In 1923, the American Medical Association launched “Hygeia,” a journal that aimed to endear the public to medical practitioners by teaching them to appreciate how medicine could improve the lives of individuals. Likewise, over this same period, the ACS organized a series of “health rallies” across the country, showcasing their standardized, regulated brand of health care as one that would revolutionize personal well-being.
The result? Personal aches and pains became a doctor’s business. Have an “ache in your back”? Go to the doctor. Worried you have cancer? Don’t, because it’s curable — provided, an ACS representative would prudently add, that a doctor catches it early. And speaking of that, why not see a doctor regularly, just for a checkup? The message: Standardized medicine was individualized medicine, and individualized medicine made you — not your community, your state or your nation — feel better.
These appeals to individuals’ health were quickly successful. And the system worked: Individual health outcomes improved. By spurring the regulation of medical institutions and practices, the ACS could guarantee a decent standard of individual care that was also more widely accessible and lifesaving during moments of medical distress.
But at the same time this new standard of care was improving outcomes for some, the movement also promoted a persistent, narrowing vision of what health care could and should consist of. Since then, Americans have internalized the lesson that health care is a private, personal and individual affair to such a degree that medicine seems somehow a panacea for all that ails us.

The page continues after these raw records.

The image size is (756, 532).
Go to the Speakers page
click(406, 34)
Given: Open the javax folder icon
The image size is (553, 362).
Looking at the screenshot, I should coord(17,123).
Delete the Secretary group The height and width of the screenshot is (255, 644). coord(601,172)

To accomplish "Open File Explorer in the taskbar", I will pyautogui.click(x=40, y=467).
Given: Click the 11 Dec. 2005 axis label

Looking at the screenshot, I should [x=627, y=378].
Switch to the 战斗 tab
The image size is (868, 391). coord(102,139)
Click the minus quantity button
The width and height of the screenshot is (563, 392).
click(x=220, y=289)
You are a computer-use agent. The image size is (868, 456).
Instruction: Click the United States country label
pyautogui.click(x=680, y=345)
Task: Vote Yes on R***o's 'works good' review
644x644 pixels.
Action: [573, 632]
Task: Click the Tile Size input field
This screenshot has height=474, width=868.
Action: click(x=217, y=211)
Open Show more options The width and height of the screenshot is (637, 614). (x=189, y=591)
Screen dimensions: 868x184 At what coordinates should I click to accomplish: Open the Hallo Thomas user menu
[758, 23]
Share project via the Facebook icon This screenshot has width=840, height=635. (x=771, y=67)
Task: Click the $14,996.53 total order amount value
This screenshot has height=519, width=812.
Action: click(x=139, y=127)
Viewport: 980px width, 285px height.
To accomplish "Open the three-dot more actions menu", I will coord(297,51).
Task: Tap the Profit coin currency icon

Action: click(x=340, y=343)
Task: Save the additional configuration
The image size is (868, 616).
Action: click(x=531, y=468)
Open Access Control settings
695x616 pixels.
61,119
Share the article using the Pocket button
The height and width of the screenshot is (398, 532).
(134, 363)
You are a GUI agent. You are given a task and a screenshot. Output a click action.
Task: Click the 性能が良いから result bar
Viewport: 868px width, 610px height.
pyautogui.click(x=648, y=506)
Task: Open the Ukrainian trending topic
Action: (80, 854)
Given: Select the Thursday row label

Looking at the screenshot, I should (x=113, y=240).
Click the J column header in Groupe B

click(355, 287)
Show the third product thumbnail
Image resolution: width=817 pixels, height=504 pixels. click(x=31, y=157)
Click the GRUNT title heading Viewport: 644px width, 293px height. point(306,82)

As a result, when policymakers and politicians contemplate how to make everyone across the socioeconomic spectrum healthier, they reach for a severely limited tool kit. Rather than considering problems as they exist, our society looks to ready-made solutions based on what the health-care system as constituted provides.
The deficiencies of the current system make it impossible for equality-minded individuals not to call for proposals such as Medicare-for-all. But by tackling only those inequalities embedded within the current system, we leave the larger problems of health inequality intact.
Recognizing the historical contingency that has fostered faith in universal access as the righter of all health-care wrongs ought to shake our fixation on individuals’ health. More “health care” is not the right remedy for every problem. Instead, policymakers, politicians and voters interested in addressing enduring inequality should seek out the more creative, more thoughtful and more fitting solutions that emerge when we understand how the current, dominant system of health care came to be — mostly for the better but, occasionally, also for the worse — just a century ago.